Tal fue el prestigio del músico, que los cargos más importantes del medio le fueron asignados recibiendo el reconocimiento y respeto de parte de sus colegas.
El mismísimo Bach recibió de Telemann en una oportunidad, un ofrecimiento especial para ocupar un importante cargo de compositor en una iglesia, que el músico de Eisenach aceptó encantado.
Telemann era tan respetado como compositor en su época y entorno, que se puede decir que le "sobraban" los trabajos.
La historia comete injusticias como esta al considerar a determinadas figuras como eje central de un período.

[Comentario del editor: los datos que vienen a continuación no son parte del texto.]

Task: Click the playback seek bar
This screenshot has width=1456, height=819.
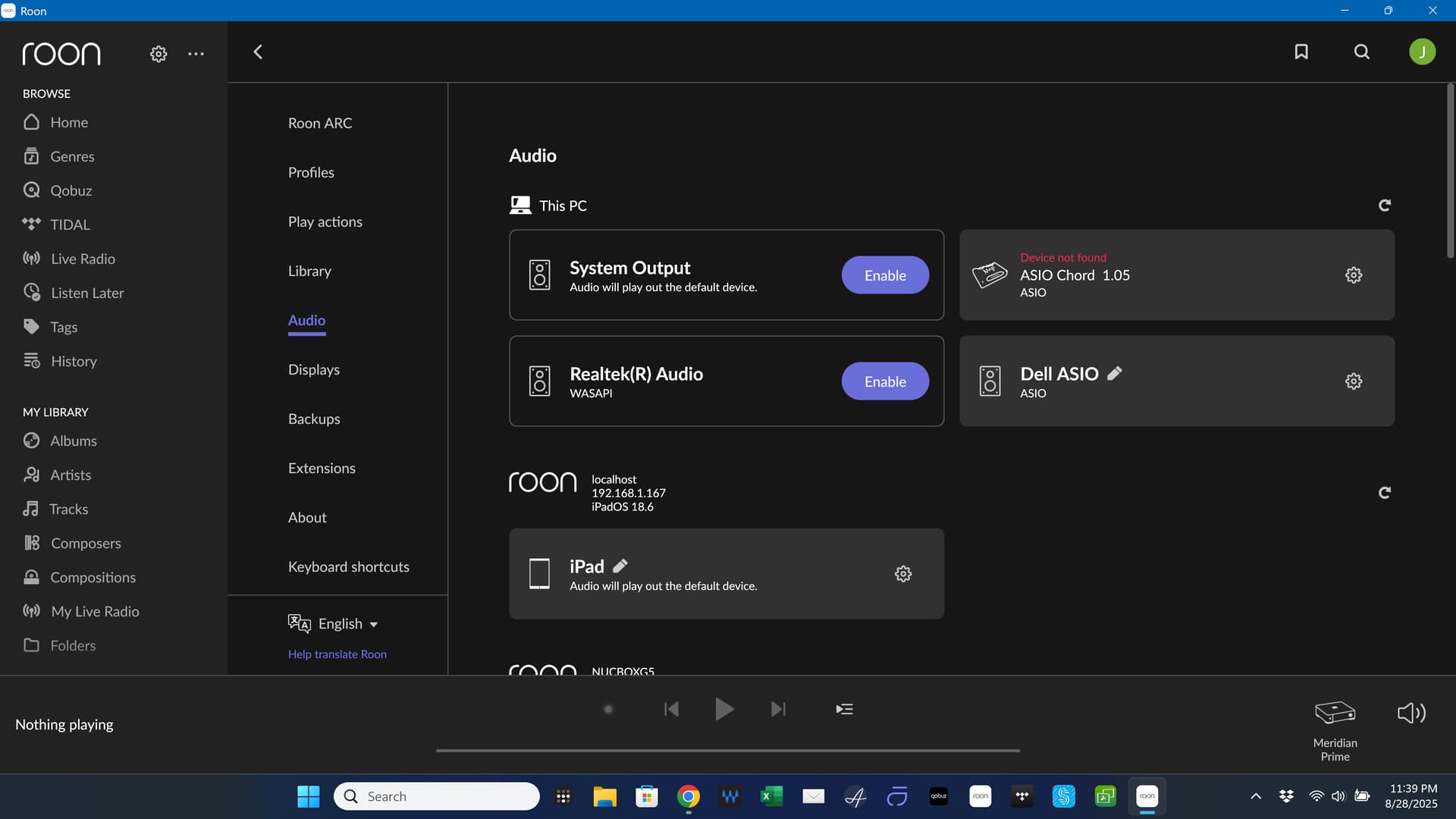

Es así que Bach fue descubierto y valorado por Mendelsohnn en el siglo XIX, dando lugar a partir de ese hecho, la consideración universal de su genio como padre del idioma musical moderno.
Mattheson, el historiador musical más importante del siglo XVIII, llamó a Telemann "sencillamente el compositor más grande de todos los tiempos".
El famosos diccionario de música Stoessel del año 1737 dedicó tres páginas enteras a Telemann a la vez que dedicaba a Bach,tres renglones.
Telemann disponía indudablemente de un sentido por el color instrumental que era desconocido por sus grandes contemporáneos.
Su música nos transmite una idea de plácido bienestar, de claridad espiritual y mucho ingenio.
Nunca recibió educación musical formal y a pesar de ello, obtuvo los puestos musicales más altos en Leipzig, Frankfurt y Hamburgo.